Intanto, dice Federica, «stiamo anche piantando Chardonnay e Sauvignon Blanc».
Abitare nelle Langhe, oggi, significa anche convivere con un turismo che esplode. «Fino a quindici anni fa, o anche solo dieci, era concentrato su ottobre e novembre. Oggi è continuo, e forse anche troppo. C’è una smania di far conoscere questo territorio a tutti i costi. Penso alla fiera del tartufo. La narrazione va un po’ cambiata. Si parla tanto di numeri, di ingressi, ma poi chi è che davvero si ferma, ordina una bottiglia importante, vive l’esperienza? Nessuno lo dice».
Elementari, medie e liceo classico ad Alba, tre anni di Economia a Torino. Duecento giorni l’anno su e giù per il mondo, con l’America di The Donald come primo mercato estero. «Provo a lavorare, fare bene, ma anche vivere. Non è semplice. Tutti pensano che girare il mondo per il vino sia bellissimo – e lo è, per certi versi – ma è anche molto faticoso. Ti toglie tempo, energie, salute. Anche mio padre, alla fine, ha dato tantissimo all’azienda, più che alla famiglia. Io voglio cercare un altro bilanciamento, ma ci sto ancora provando».
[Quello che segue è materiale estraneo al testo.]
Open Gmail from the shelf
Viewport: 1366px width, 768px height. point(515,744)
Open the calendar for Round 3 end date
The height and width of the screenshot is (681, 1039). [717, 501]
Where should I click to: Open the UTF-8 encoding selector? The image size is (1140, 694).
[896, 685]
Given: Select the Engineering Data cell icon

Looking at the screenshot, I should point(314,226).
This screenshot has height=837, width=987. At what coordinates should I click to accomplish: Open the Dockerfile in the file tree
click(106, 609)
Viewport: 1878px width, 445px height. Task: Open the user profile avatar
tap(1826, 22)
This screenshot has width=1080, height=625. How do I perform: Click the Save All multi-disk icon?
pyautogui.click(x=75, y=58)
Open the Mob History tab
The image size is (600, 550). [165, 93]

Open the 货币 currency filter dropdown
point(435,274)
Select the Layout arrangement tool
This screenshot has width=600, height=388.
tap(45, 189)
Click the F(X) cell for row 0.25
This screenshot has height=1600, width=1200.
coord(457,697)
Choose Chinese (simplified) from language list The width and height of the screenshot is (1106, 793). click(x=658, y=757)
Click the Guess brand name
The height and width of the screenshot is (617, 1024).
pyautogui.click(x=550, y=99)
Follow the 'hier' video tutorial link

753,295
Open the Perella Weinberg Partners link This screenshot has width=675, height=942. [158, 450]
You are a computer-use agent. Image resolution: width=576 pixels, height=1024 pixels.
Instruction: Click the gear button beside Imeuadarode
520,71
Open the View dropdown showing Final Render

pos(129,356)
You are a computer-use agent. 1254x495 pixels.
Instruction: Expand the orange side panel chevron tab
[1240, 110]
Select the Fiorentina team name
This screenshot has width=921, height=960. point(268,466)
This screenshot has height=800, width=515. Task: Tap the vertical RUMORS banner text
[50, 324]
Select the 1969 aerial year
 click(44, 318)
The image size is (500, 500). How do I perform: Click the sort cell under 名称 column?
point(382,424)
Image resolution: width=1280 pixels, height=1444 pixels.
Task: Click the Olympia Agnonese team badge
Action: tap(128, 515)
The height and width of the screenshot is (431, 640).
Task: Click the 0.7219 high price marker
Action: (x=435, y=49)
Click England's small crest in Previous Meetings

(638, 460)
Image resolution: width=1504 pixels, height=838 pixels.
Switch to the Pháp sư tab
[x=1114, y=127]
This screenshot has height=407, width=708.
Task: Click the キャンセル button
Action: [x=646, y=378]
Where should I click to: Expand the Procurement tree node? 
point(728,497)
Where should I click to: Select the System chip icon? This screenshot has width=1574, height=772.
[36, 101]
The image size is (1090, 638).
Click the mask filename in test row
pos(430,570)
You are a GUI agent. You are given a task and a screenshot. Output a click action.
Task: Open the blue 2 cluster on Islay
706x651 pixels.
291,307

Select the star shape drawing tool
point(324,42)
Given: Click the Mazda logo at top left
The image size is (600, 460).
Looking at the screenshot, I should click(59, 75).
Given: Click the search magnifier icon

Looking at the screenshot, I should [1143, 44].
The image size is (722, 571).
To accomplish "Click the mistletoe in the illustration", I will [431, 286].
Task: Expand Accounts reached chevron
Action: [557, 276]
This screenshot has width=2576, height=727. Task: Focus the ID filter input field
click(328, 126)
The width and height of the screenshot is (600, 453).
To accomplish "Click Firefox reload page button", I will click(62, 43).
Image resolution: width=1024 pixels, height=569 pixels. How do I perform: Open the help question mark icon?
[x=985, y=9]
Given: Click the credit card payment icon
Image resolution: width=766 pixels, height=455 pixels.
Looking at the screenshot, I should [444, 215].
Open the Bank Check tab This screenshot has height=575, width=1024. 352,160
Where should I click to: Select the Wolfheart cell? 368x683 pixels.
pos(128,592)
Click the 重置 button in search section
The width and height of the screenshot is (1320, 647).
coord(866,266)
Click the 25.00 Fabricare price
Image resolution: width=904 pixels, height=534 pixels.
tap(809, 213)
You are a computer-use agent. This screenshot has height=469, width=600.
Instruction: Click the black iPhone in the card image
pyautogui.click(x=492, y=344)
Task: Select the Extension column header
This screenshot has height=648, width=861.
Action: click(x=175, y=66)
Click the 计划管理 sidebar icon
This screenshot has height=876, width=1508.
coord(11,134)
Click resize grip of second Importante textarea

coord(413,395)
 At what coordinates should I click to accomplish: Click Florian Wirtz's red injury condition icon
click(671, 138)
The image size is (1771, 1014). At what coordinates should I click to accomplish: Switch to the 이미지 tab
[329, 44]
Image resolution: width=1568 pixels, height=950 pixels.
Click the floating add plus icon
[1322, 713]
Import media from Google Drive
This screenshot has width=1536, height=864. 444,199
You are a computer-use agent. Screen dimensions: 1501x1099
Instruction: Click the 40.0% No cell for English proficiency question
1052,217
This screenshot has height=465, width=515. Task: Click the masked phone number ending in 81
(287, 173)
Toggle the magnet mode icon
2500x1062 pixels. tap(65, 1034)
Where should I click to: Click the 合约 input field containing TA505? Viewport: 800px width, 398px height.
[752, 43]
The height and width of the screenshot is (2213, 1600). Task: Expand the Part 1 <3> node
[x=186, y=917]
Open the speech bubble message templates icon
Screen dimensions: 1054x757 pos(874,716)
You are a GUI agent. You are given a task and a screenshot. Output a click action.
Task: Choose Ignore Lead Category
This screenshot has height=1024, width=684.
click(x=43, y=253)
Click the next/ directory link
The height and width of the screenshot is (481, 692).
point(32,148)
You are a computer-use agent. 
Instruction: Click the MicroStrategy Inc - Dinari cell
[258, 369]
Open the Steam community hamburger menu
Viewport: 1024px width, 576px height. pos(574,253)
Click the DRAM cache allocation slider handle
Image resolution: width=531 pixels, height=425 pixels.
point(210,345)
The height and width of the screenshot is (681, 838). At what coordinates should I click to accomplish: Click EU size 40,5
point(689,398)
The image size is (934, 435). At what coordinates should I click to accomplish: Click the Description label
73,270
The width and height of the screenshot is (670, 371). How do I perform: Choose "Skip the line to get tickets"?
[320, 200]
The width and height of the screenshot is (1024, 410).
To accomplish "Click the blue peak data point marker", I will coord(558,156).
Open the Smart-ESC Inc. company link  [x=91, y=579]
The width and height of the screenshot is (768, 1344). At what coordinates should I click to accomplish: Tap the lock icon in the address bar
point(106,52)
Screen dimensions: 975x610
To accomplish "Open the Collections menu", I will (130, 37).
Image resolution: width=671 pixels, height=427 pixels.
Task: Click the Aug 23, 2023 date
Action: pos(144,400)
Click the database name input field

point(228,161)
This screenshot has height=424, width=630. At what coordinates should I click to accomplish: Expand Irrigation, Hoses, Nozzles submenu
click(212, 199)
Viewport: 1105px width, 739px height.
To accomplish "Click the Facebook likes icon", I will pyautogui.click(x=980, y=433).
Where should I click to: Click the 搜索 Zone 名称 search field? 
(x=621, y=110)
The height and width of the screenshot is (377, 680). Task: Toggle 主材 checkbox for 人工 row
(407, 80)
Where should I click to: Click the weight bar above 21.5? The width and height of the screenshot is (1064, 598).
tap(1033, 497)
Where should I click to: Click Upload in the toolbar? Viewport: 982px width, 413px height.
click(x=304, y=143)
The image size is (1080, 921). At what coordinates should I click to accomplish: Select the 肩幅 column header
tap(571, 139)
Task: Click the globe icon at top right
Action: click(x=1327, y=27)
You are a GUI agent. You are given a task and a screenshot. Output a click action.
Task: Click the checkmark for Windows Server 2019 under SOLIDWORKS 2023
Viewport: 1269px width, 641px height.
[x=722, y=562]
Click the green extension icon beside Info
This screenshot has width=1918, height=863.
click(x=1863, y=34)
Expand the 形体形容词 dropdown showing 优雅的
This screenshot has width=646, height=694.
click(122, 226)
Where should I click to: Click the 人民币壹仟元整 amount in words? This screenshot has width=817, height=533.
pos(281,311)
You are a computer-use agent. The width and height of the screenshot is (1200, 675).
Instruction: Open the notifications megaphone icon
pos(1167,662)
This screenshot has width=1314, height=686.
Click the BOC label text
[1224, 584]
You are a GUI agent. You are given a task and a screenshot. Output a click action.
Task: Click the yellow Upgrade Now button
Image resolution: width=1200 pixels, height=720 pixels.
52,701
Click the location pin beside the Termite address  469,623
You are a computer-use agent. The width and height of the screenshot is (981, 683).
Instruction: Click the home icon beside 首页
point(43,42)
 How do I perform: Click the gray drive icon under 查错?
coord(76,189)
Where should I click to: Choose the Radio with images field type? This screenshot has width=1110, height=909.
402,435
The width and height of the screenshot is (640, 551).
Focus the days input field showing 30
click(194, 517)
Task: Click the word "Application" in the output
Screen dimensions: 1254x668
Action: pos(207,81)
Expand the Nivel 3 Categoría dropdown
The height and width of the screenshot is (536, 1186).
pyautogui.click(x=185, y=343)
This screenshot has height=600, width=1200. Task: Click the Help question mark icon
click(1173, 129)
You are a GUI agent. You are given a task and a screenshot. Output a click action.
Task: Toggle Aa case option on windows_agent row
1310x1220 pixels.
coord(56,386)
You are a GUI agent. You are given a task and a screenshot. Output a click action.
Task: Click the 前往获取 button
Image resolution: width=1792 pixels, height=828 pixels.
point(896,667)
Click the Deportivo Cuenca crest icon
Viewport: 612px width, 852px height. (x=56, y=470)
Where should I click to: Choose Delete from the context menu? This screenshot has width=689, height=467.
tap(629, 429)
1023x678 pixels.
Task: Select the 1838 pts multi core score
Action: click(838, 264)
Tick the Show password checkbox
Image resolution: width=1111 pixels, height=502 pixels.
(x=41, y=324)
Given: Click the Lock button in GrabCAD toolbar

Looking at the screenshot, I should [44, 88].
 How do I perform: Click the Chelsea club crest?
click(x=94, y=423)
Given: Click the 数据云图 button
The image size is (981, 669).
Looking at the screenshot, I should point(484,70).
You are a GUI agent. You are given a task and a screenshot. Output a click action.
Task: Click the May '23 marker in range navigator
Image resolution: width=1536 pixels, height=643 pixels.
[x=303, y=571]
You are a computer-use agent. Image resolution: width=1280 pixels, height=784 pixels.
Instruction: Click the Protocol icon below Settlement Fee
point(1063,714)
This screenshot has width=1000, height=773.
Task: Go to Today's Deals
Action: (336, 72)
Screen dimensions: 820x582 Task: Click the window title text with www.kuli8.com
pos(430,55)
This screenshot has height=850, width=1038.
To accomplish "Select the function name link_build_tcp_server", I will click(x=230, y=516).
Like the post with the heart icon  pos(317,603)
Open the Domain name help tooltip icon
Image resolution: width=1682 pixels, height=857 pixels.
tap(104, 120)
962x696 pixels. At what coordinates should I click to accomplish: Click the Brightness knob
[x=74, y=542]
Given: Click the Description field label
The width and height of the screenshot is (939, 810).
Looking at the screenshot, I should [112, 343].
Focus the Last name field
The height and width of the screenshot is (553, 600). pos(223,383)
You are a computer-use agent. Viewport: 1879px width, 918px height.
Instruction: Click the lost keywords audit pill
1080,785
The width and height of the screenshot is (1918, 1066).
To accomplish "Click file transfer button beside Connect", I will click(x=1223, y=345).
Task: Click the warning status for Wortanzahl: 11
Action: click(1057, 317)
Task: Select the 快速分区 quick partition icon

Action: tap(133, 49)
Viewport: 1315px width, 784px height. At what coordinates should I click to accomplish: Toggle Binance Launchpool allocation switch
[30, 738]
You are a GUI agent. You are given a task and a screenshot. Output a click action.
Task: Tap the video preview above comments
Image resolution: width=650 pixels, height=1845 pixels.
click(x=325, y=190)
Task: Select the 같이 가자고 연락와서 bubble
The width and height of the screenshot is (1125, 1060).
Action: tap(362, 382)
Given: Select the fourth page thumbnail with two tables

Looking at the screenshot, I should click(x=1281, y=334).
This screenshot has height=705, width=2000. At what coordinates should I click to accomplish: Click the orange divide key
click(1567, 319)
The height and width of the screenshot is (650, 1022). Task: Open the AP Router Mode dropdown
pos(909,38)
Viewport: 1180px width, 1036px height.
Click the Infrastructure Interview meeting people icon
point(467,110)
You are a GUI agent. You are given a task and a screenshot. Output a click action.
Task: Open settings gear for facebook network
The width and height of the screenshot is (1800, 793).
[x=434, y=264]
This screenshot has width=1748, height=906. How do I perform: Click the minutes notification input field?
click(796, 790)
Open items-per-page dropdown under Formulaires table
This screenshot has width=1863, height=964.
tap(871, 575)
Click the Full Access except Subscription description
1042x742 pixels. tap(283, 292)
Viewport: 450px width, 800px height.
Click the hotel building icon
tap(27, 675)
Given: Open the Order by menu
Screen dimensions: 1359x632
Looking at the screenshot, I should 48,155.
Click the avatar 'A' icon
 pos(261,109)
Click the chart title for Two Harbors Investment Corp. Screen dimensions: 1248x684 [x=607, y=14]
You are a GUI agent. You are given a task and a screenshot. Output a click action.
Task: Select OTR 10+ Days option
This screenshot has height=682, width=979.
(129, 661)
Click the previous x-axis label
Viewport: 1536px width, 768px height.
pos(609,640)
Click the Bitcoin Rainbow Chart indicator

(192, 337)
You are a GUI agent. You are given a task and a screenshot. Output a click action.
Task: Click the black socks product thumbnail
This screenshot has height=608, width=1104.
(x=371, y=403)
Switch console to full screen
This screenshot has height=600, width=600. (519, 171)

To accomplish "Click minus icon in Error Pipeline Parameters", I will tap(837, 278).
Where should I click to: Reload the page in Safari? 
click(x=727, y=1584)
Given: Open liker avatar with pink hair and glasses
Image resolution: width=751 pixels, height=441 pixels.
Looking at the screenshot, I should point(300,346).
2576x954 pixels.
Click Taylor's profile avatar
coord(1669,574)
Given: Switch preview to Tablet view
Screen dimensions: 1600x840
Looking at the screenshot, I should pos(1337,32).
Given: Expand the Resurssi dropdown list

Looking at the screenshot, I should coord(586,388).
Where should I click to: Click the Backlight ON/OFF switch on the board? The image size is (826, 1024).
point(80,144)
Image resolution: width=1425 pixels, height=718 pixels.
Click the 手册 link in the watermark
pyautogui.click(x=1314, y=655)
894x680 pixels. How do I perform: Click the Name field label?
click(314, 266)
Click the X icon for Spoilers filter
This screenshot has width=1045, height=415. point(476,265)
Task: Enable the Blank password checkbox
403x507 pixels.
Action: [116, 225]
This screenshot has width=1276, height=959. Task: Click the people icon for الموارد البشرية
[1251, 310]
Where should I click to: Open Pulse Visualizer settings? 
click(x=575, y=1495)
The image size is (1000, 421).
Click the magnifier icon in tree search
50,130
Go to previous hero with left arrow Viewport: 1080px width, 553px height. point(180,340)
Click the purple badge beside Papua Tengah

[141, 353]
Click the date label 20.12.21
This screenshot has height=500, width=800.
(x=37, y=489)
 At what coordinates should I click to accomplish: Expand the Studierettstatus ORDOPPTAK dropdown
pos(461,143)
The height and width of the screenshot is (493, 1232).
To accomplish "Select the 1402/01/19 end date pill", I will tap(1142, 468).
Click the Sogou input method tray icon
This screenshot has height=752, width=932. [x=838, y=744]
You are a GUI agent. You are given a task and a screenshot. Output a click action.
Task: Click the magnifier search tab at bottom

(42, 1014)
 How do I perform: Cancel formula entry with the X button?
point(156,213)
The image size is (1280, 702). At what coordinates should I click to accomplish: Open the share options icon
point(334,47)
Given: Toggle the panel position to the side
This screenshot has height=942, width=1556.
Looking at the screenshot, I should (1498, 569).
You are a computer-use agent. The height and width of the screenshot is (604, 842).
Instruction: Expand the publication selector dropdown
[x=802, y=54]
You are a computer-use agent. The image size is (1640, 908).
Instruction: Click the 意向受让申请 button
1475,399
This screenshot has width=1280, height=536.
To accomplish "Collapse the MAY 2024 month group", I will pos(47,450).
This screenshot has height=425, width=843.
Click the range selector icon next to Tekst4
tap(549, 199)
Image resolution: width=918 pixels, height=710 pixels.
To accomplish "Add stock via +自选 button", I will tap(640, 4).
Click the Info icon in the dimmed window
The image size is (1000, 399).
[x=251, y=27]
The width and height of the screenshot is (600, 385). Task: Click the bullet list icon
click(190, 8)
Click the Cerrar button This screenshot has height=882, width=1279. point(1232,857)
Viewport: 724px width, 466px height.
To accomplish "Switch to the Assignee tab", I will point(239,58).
Anche perché alla fine, si torna qui, a casa. La grande statua di Valerio Berruti, il Duomo, il campo da pallavolo proprio sotto la sede dell’azienda. «Alla domenica esco per passeggiare, e mi dico sempre che siamo fortunati. In dieci minuti sei immersa nelle colline, con un’aria pulita. Cammino e dico: domani parto, faccio la valigia. Ma spero di tornare presto. Sempre».